*Work instructions*
a. Please answer these questions about the blog post, one per line:
(i) In what city and country does Ampersand Duck live?
(ii) What language does the writer plan to take at FIAF this fall?
(iii) What title does the writer give as proof of doing the book thing for a long time?
b. Repeat word for word the part of the blog post that opens with the words "I’m procrastinating on" and closes with the words "into Bookbinding I.".

I’m procrastinating on two (already overdue—why rush?) freelance projects by catching up on reading teh entire intarweb. It was thus that I saw Ampersand Duck’s two fascinating, awesome, very thoroughly illustrated posts about rebinding a beat-up Georgette Heyer novel: part 1, part 2. So. Very. Cool.

Mistress Duck lives in Canberra, Australia, so if my visitor logs are correct, most of us can’t go take a class with her teacher, who sounds like a treasure. But if you’re in New York, the Center for Book Arts offers tons of delicious-sounding classes. Those near Boston can go to the Massachusetts College of Art , and you Bay Areans can go to the San Francisco Center for the Book. I’m planning to take French at FIAF this fall, but maybe in the spring I’ll try to get into Bookbinding I.

Juvenilia

I’ve been doing this book thing for a long, long time. Here’s the proof: How to Care for a Guinea Pig.

*Material provided*
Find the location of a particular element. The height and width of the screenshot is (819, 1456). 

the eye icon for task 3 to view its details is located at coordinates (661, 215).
* * *
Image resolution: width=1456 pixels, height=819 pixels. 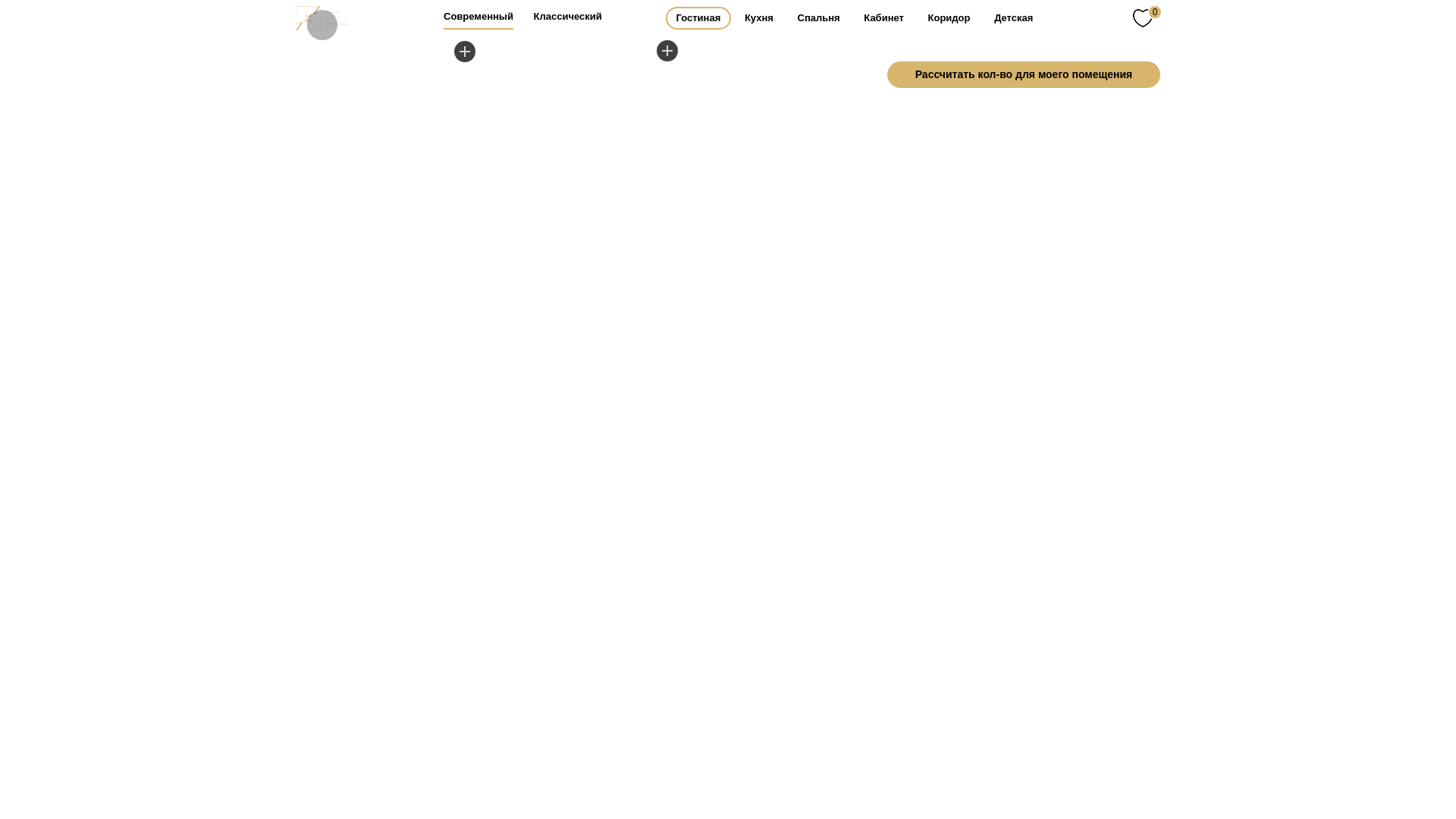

*Full answers*
a.
(i) Canberra, Australia
(ii) French
(iii) How to Care for a Guinea Pig

b.
I’m procrastinating on two (already overdue—why rush?) freelance projects by catching up on reading teh entire intarweb. It was thus that I saw Ampersand Duck’s two fascinating, awesome, very thoroughly illustrated posts about rebinding a beat-up Georgette Heyer novel: part 1, part 2. So. Very. Cool.

Mistress Duck lives in Canberra, Australia, so if my visitor logs are correct, most of us can’t go take a class with her teacher, who sounds like a treasure. But if you’re in New York, the Center for Book Arts offers tons of delicious-sounding classes. Those near Boston can go to the Massachusetts College of Art , and you Bay Areans can go to the San Francisco Center for the Book. I’m planning to take French at FIAF this fall, but maybe in the spring I’ll try to get into Bookbinding I.